Board members agreed, approving the budget unanimously.
The budget had to be cut back as a result of this year’s unfunded state mandate for an across-the-board raise for teachers. The state Legislature required school districts to pay for the salary hikes by pulling money from their cash balances and cutting operational expenses.
“We met with the state Department of Education last Friday and worked on our budget,” said Clovis school superintendent Neil Nuttall. “The Legislature has dug themselves a $45 million hole. We can’t keep moving money from one side of our budget to the other. If the Legislature doesn’t fill that hole, we’ll have to make some serious adjustments next year.”
To meet the budget and state mandates, the school district either absorbed or eliminated 22 positions, Nuttall said.
“It keeps us from laying off people or reducing programs,” he said. “I feel good about the budget. Our staff has put out extraordinary efforts to make the budget work, and we put some safeguards in it for next year.
“The most exciting thing to me is that we’ll be able to increase our salaries for our staff,” he said. “They deserve those increases, and we’re glad to be able to do it.”
Debbie Zurzolo, director of finance for Clovis schools, said the new budget will accomplish state Legislature goals.
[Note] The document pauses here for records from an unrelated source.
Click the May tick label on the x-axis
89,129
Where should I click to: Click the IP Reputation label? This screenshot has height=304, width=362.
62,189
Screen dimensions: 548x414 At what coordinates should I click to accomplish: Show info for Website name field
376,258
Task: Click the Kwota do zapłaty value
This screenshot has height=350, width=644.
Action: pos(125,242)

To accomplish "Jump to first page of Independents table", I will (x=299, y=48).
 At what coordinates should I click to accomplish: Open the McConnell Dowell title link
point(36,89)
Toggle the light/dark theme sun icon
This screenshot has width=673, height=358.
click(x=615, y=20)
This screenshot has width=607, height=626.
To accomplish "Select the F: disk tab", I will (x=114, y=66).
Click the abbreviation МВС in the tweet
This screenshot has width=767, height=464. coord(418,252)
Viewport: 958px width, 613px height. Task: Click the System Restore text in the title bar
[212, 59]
“We’ve been able to meet the requirements of the state Legislature, and we’re able to provide salary increases of 6 percent for teachers and 3 percent for other staff,” she said. “We were able to transfer 1 percent of our operating budget ($411,000) to the direct instruction category.”
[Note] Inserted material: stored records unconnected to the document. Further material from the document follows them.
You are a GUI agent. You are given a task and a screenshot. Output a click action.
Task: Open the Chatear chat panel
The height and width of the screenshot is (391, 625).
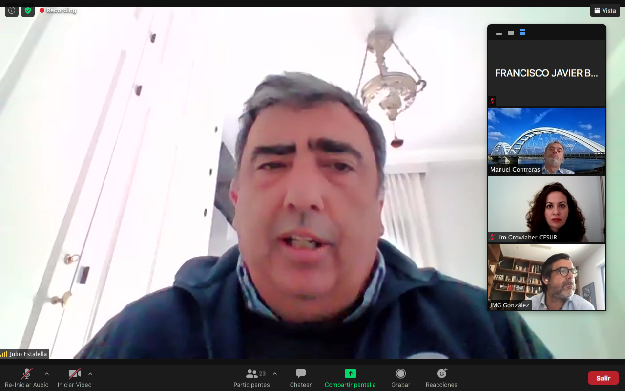pyautogui.click(x=300, y=378)
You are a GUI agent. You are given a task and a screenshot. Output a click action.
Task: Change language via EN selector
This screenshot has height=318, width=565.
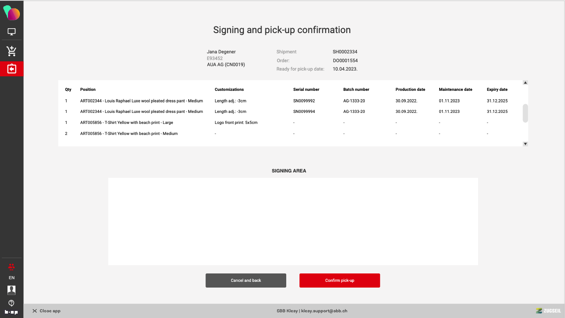click(x=11, y=278)
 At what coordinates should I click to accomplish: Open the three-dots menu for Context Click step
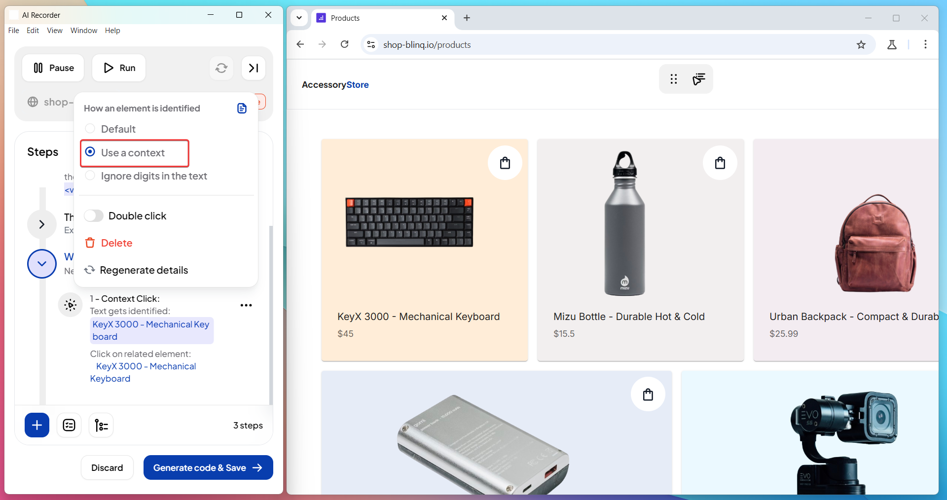coord(246,305)
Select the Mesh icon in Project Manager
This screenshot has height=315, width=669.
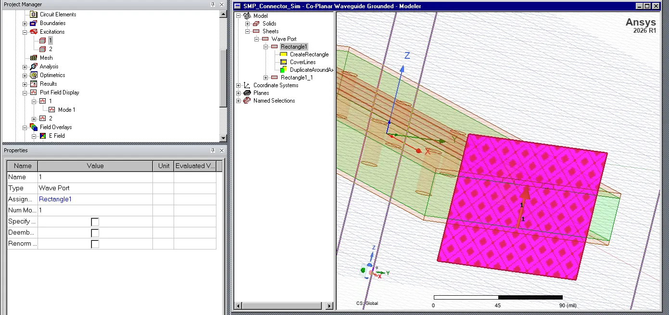[33, 58]
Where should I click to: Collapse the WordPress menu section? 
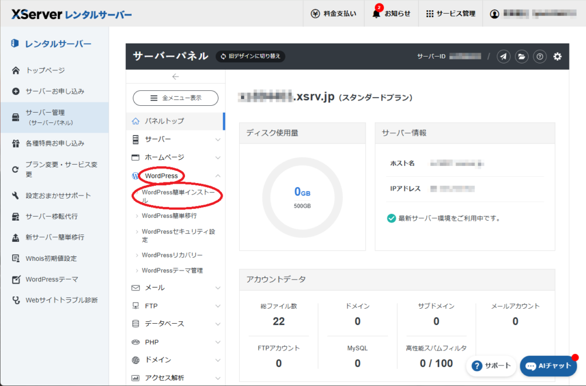pos(162,176)
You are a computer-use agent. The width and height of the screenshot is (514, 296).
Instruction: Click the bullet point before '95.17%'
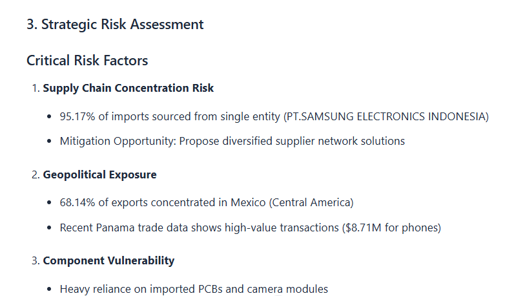49,117
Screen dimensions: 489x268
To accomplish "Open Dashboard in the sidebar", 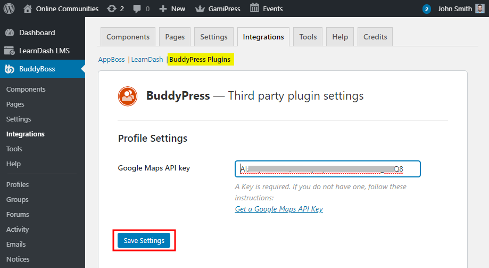I will (x=37, y=33).
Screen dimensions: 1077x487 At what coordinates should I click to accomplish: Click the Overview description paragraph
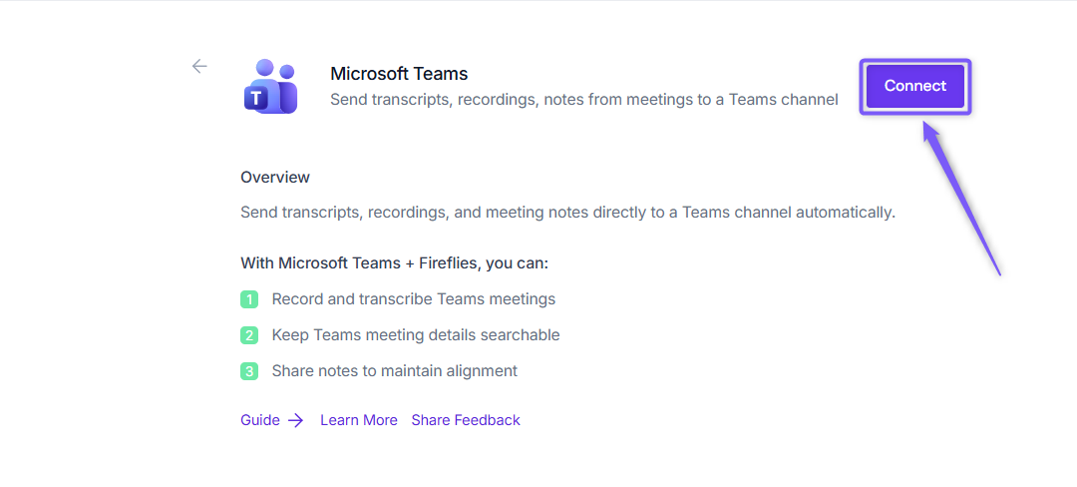point(568,213)
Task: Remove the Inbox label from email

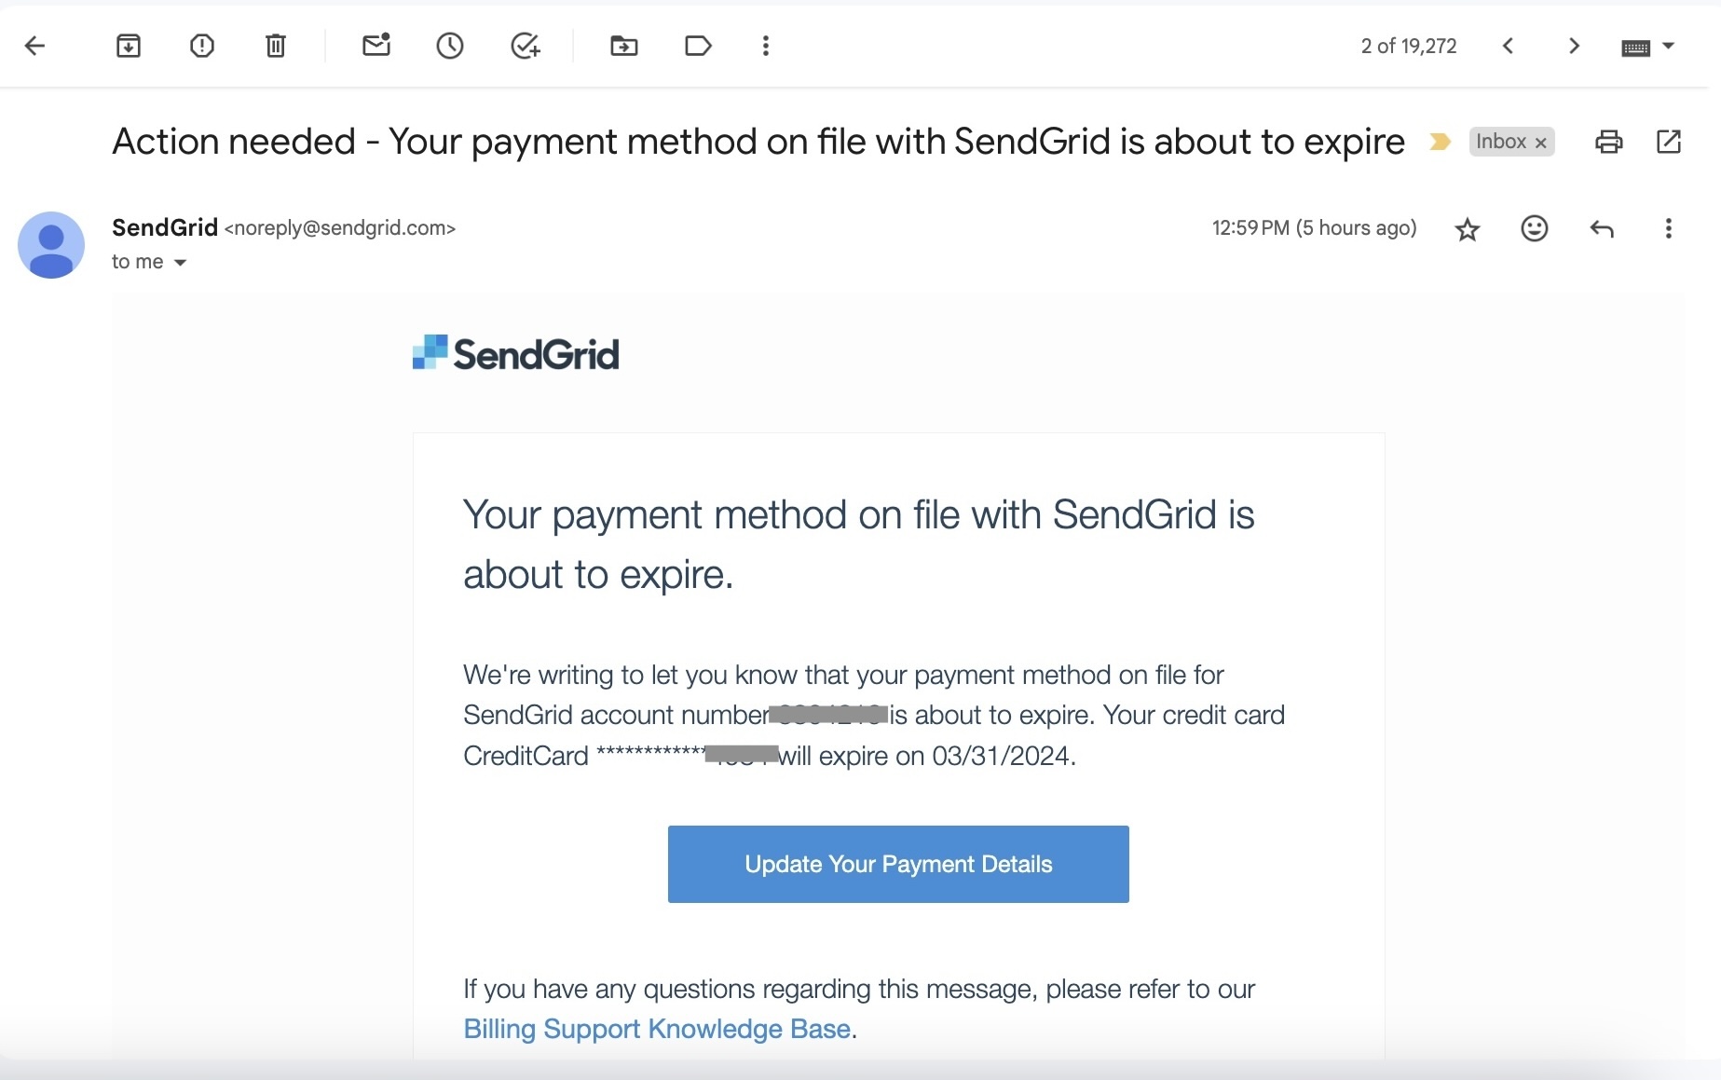Action: tap(1541, 143)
Zurzolo said the district was able to absorb to the 20 percent increase in medical insurance for staff and the 18 percent increase in general liability insurance as well.
“I thought they did an excellent job on the budget,” said Mark Lansford, a board member who also is a certified public accountant. “I quizzed them this morning on several things, and they answered all my questions very satisfactorily. They’ve worked very hard on this budget, and they deserve a lot of accolades.”
Since the school district’s budget was initially drafted in April on estimated figures to get it to the state on time, Zurzolo presented approximately 40 budget adjustment requests to balance the budget according to state mandates. The state requires the school district to have its budget back to state officials by Friday.